**WHAT YOU NEED TO DO:**
Both the line below containing "How do I perform: Click the JUAZEIRENSE" and the line containing "Select the eraser tool in drawing toolbar", along with every line between them, should be repeated exactly; no other line belongs in the answer.

(Records from a collection)
-- -- --
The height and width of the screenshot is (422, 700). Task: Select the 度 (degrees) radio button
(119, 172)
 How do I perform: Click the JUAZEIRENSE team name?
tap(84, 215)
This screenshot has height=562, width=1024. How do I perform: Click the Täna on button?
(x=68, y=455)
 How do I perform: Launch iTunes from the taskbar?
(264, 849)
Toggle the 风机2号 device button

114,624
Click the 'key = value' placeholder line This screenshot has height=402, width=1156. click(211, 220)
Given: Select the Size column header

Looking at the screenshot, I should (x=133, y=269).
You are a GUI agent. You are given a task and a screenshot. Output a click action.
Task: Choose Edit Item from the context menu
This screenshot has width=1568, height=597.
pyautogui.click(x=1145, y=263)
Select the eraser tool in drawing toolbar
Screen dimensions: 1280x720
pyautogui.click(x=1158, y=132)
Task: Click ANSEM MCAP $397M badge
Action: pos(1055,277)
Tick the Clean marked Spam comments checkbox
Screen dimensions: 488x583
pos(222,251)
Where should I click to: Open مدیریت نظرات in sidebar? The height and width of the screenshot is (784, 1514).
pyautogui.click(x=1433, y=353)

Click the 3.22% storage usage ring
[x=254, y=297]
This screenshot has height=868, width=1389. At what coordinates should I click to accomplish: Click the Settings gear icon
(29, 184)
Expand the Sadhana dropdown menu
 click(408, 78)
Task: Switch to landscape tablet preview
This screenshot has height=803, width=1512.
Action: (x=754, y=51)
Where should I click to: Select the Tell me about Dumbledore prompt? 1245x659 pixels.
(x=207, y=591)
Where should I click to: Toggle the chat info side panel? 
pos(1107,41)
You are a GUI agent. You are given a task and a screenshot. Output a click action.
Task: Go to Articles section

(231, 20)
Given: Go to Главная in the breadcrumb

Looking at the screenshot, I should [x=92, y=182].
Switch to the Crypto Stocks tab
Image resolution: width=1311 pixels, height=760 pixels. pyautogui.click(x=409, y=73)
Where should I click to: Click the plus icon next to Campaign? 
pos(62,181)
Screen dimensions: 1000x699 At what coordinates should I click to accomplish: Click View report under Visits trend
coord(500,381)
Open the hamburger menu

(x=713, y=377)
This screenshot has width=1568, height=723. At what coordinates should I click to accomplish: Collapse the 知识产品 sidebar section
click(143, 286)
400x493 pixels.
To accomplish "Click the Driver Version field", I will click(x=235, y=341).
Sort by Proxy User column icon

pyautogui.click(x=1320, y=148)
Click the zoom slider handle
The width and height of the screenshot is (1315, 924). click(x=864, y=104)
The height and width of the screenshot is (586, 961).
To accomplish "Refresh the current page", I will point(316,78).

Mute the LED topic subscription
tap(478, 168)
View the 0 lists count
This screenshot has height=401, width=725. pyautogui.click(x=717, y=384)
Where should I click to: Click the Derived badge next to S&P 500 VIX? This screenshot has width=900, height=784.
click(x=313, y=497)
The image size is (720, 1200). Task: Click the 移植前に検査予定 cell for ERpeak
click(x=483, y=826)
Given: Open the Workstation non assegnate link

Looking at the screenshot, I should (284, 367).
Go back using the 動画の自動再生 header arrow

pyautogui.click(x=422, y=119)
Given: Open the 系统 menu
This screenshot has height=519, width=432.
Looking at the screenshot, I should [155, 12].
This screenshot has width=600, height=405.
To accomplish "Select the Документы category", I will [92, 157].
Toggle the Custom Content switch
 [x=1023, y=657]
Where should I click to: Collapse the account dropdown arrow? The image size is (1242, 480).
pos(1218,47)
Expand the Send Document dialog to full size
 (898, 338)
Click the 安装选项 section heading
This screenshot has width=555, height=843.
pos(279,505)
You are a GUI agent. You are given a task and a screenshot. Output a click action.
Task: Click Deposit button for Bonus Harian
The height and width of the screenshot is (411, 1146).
-- -- --
**RESPONSE TO THE EXERCISE:**
 How do I perform: Click the JUAZEIRENSE team name?
tap(84, 215)
This screenshot has height=562, width=1024. How do I perform: Click the Täna on button?
(x=68, y=455)
 How do I perform: Launch iTunes from the taskbar?
(264, 849)
Toggle the 风机2号 device button

114,624
Click the 'key = value' placeholder line This screenshot has height=402, width=1156. click(211, 220)
Given: Select the Size column header

Looking at the screenshot, I should (x=133, y=269).
You are a GUI agent. You are given a task and a screenshot. Output a click action.
Task: Choose Edit Item from the context menu
This screenshot has width=1568, height=597.
pyautogui.click(x=1145, y=263)
Select the eraser tool in drawing toolbar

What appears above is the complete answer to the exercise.